[RECORDED INFORMATION]

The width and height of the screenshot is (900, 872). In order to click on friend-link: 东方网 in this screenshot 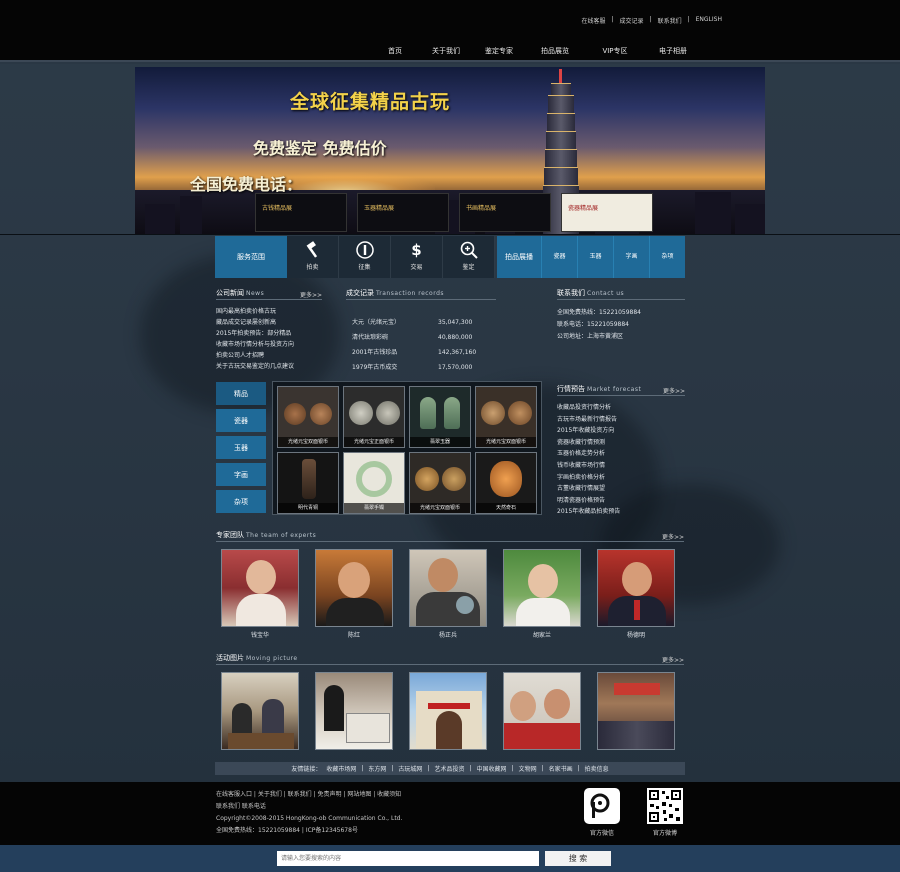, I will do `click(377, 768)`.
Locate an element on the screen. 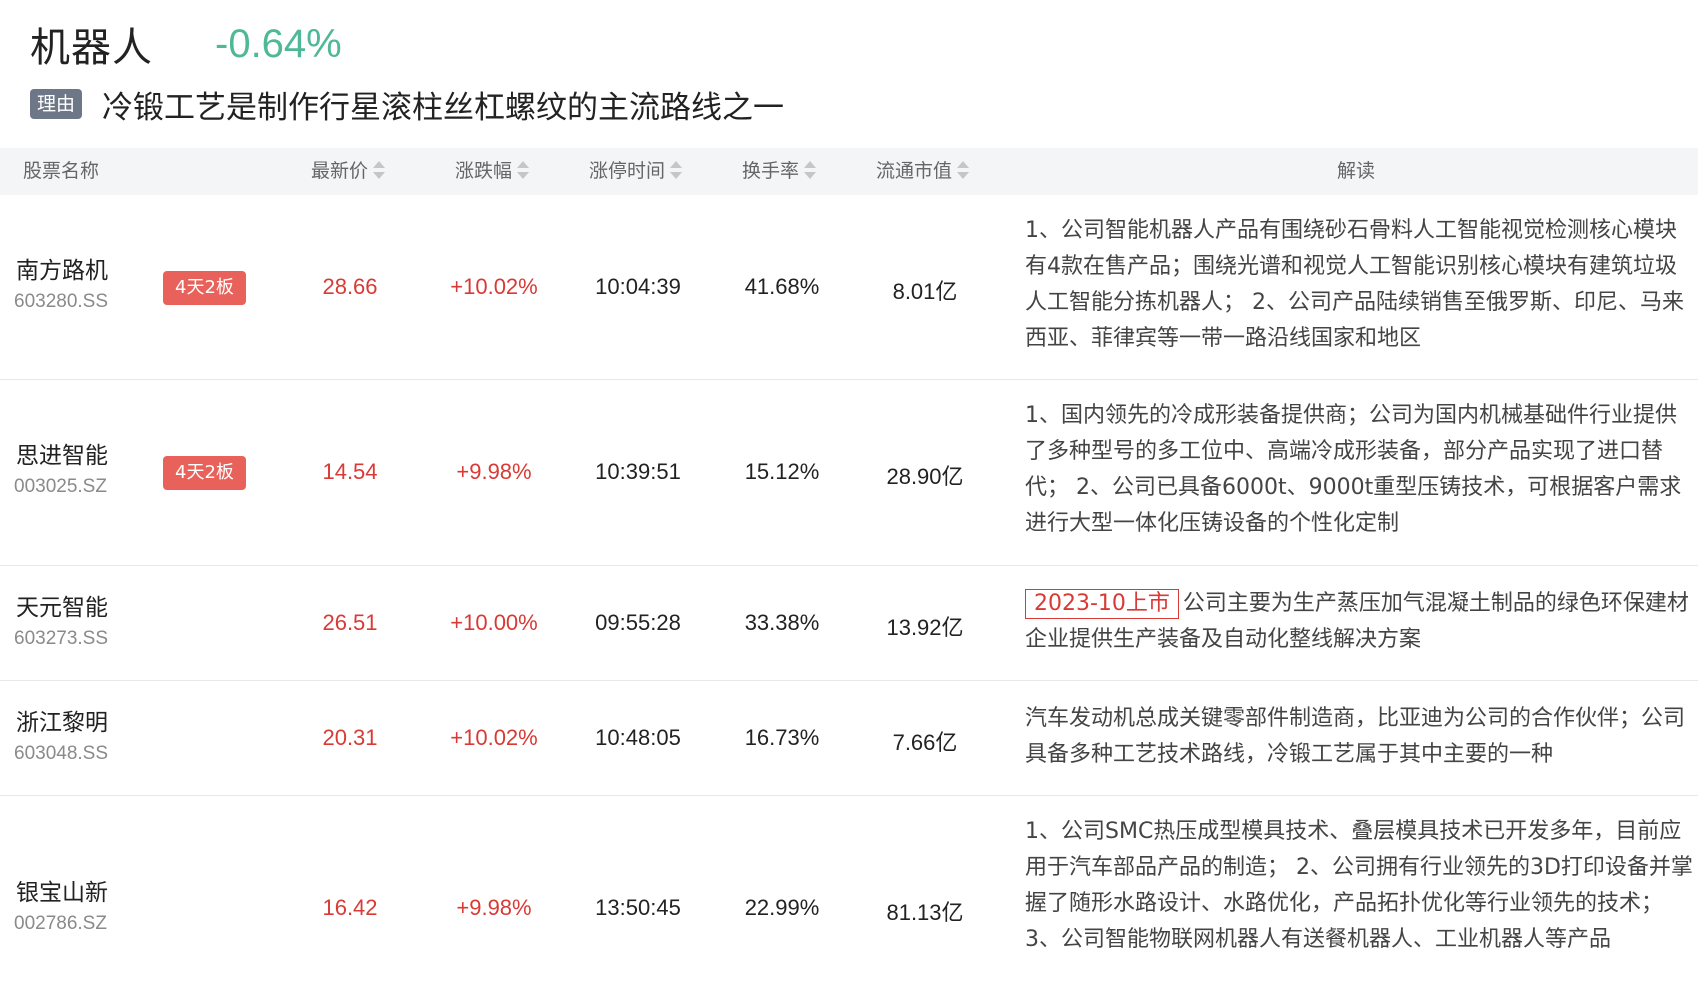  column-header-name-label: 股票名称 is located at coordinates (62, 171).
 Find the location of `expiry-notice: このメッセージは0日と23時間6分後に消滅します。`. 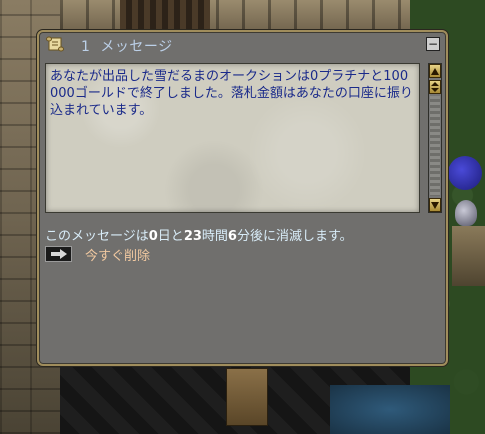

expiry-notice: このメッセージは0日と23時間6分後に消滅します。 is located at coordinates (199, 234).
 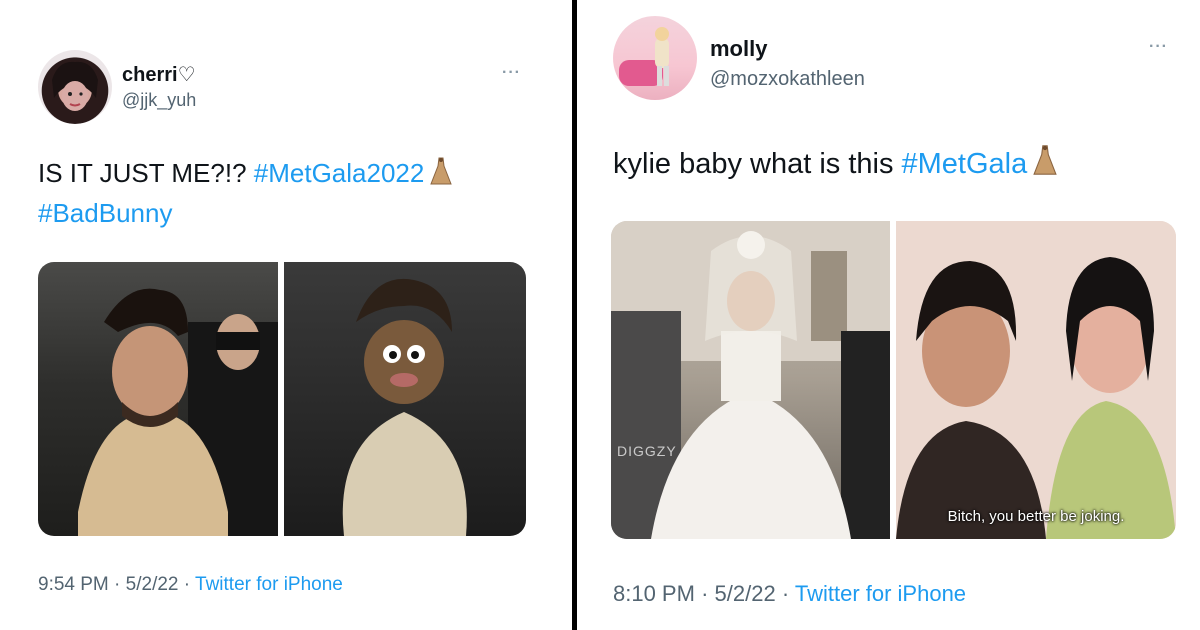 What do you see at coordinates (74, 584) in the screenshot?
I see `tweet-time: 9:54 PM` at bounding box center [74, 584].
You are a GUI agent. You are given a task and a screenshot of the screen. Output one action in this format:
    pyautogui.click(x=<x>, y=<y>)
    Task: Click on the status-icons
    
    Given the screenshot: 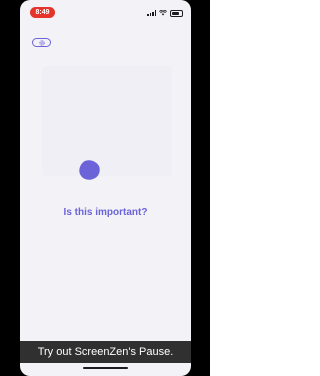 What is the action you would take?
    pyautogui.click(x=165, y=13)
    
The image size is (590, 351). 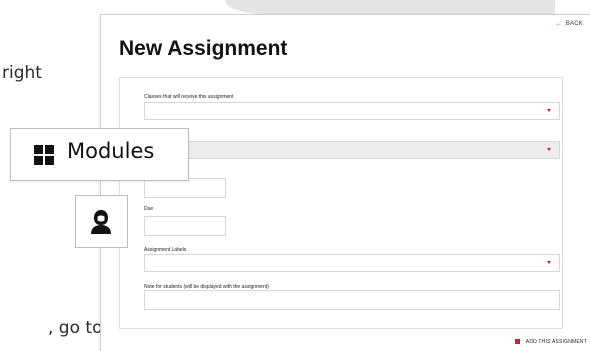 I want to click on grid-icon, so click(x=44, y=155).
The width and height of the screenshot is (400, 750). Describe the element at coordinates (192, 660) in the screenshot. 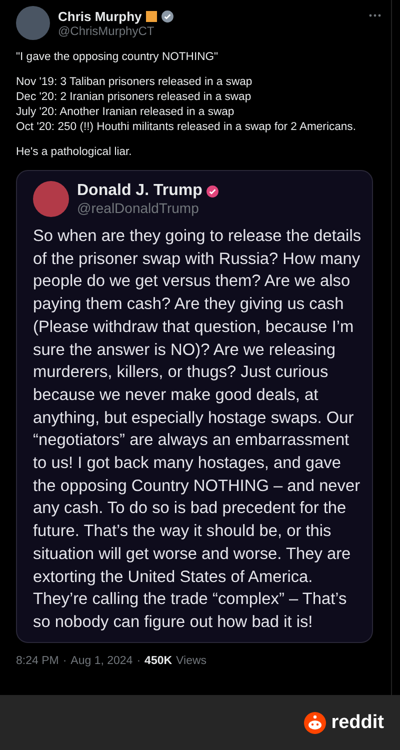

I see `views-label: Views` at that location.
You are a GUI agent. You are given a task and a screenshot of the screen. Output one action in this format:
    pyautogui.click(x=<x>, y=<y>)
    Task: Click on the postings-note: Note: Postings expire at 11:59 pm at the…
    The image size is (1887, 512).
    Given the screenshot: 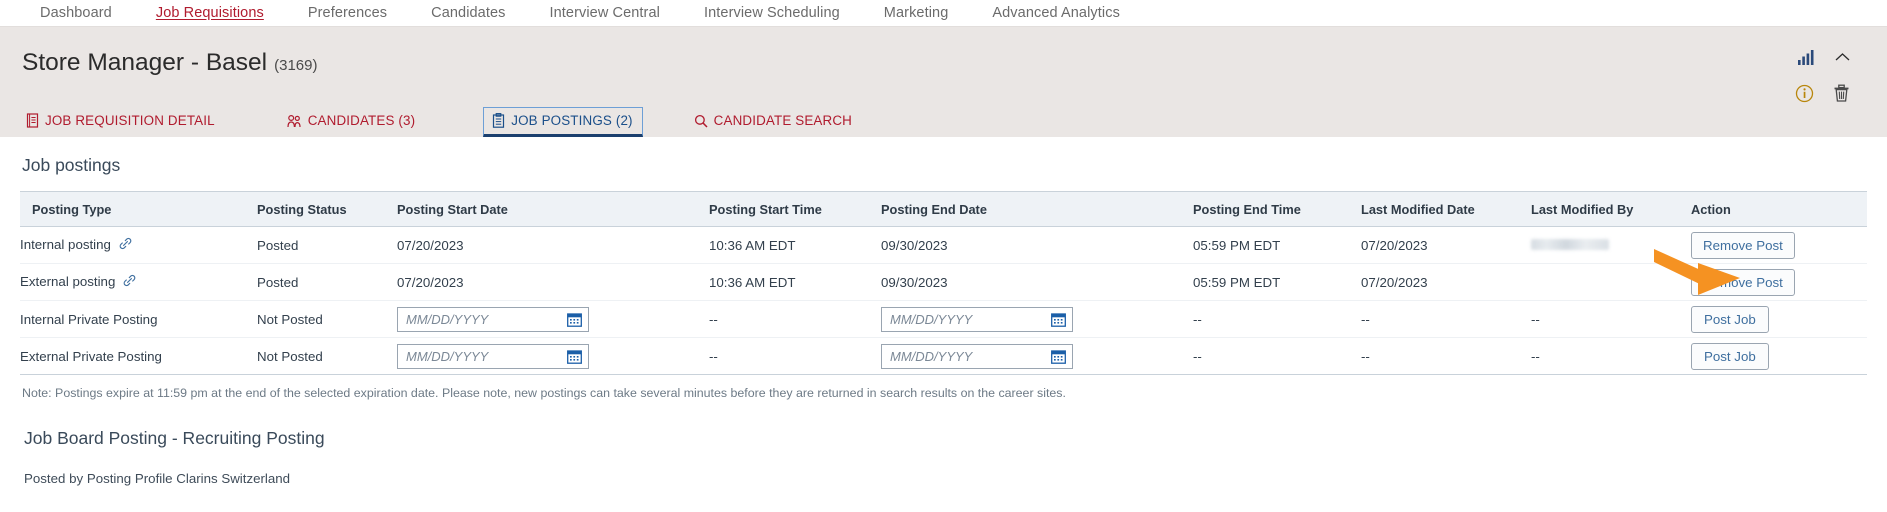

[/RECORDED INFORMATION]

## TASK INSTRUCTIONS
Turn the data lines into a Markdown table with the columns Row and Data line, starting with the line that contains "The width and height of the screenshot is (400, 750)." and going on through the last line of the data, skipping blank lines and leaving out the pictures.

## WRITTEN RESPONSE
| Row | Data line |
|---|---|
| 1 | The width and height of the screenshot is (400, 750). Describe the element at coordinates (192, 660) in the screenshot.  |
| 2 | I see `views-label: Views` at that location. |
| 3 | You are a GUI agent. You are given a task and a screenshot of the screen. Output one action in this format: |
| 4 |     pyautogui.click(x=<x>, y=<y>) |
| 5 |     Task: Click on the postings-note: Note: Postings expire at 11:59 pm at the… |
| 6 |     The image size is (1887, 512). |
| 7 |     Given the screenshot:  |